My understanding of the delegation pattern comes from studying the Cocoa framework. To me, the Cocoa implementation is very clear. But I am having a very hard time understanding it in Ruby (standard library's Delegator, SimpleDelegator vs. ActiveSupport's Delegate). It makes little sense to me. Mostly because one is type safe the other is duck type. You can see my point already, but allow me to expand... Here is my summary of how to use the delegate pattern in Cocoa:
Our "ingredients" are: 2 classes, A and B and a protocol, which is Cocoa for a pre-defined set of methods to use for delegation.
The implementation of the pattern is basically as follows:
A defines the set of methods to delegate to B.
B's delegate is set to be A
=> B can now call delegated methods like so: #delegate.send(a_delegated_method)
What I am not tying together is the fact that Ruby uses duck typing, so you can send any method call to any object, right? So using the pattern I just explained, as long as the 2 objects are in the same domain you can say while in A #b.send(:a_delegated_method) and vice versa while in B #a.send(:another_delegated_method).
Could it be that the point with delegates in Ruby is where the delegated method is defined? Meaning that we send from within class A to property #b (#b(:delegated_method)) a :delegated_method defined within A itself?
Hope this isn't too confusing. I myself am confused about why delegates even exist in a duck typing language and what the differences are between Delegator, SimpleDelegator and ActiveSupport's Delegate.
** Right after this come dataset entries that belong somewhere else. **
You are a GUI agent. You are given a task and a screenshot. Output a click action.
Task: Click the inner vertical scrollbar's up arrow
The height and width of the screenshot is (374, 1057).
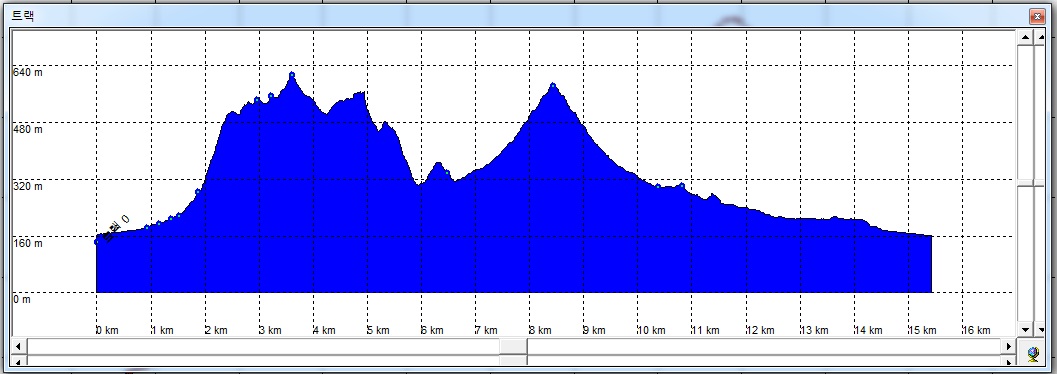[1025, 37]
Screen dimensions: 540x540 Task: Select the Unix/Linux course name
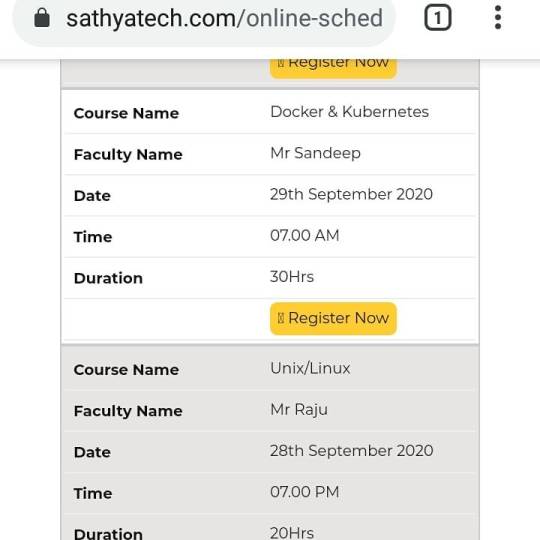[x=310, y=368]
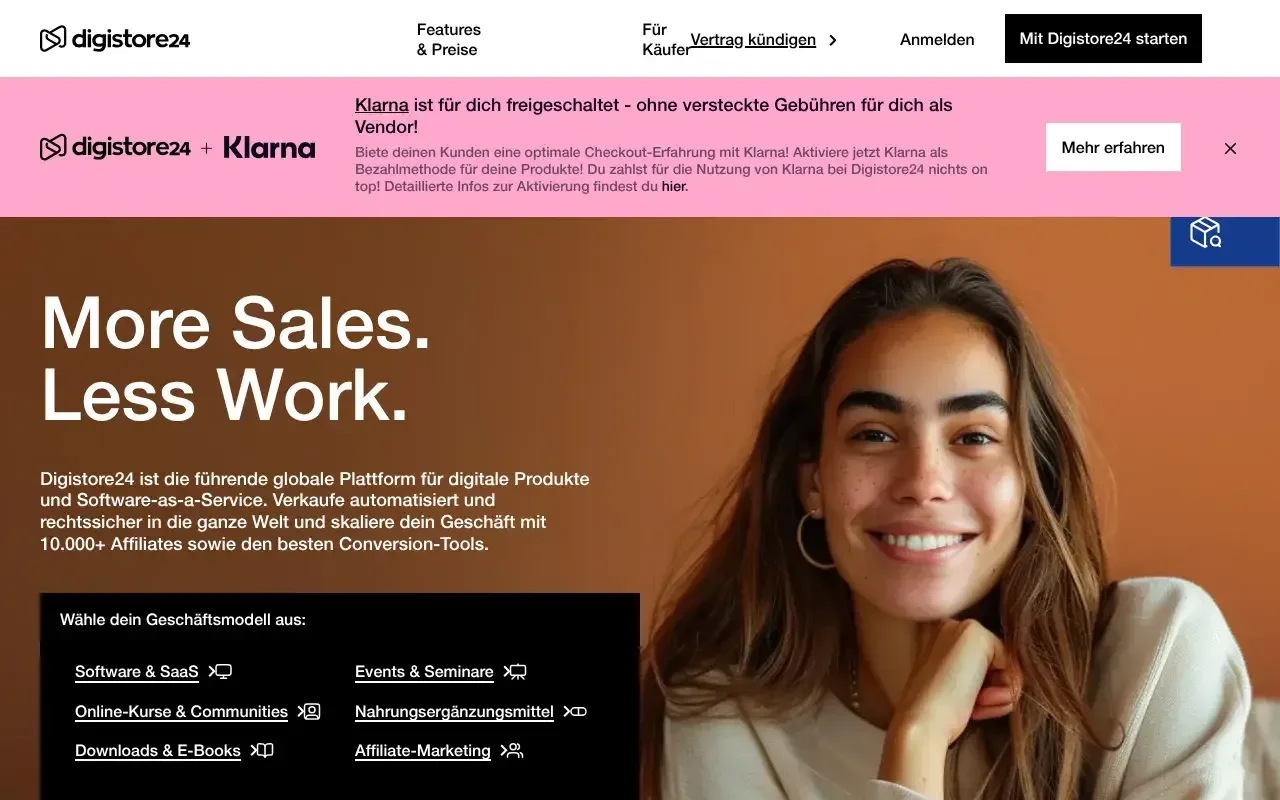Click the monitor icon beside Software & SaaS
1280x800 pixels.
click(x=220, y=672)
It isn't clear to me that you have understood how delegation works in Cocoa. It is true that the common variety of the delegation pattern in Cocoa involves a protocol, but that's just a way of quieting the compiler.
So let's talk first about quieting the compiler. You can't send the woohoo message to an object in Objective-C unless one of two things is true:
The compiler has reason to believe that this object might respond to the woohoo message.
The compiler is made to suspend judgment.
Nowadays, the first approach is usually used - that's what a protocol is for. But this was not always the case. It used to be that delegation depended mostly on informal protocols. And there still are informal protocols in Cocoa. The idea is that either the method is injected into NSObject by a category, or else you are careful to type the object as id so that it can be sent any message at all.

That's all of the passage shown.